-------- EXTRACTED MATERIAL

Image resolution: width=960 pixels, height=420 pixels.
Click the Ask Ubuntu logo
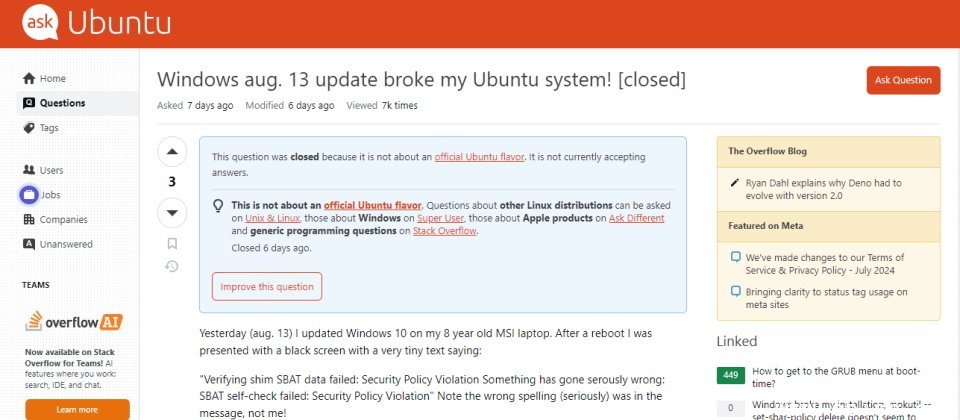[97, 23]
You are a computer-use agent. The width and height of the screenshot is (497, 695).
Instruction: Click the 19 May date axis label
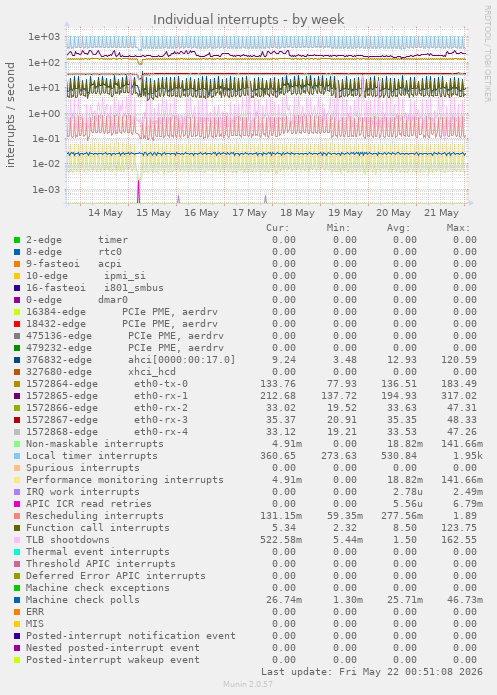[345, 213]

----------------
-------- EXTRACTED MATERIAL

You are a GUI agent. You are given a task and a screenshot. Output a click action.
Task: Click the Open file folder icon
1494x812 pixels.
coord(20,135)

----------------

● WHAT YOU NEED TO DO: Search the material above for "height". Copy each line that has it.

● RESPONSE TO THE EXERCISE:
Image resolution: width=960 pixels, height=420 pixels.
You are a computer-use agent. The width and height of the screenshot is (497, 695).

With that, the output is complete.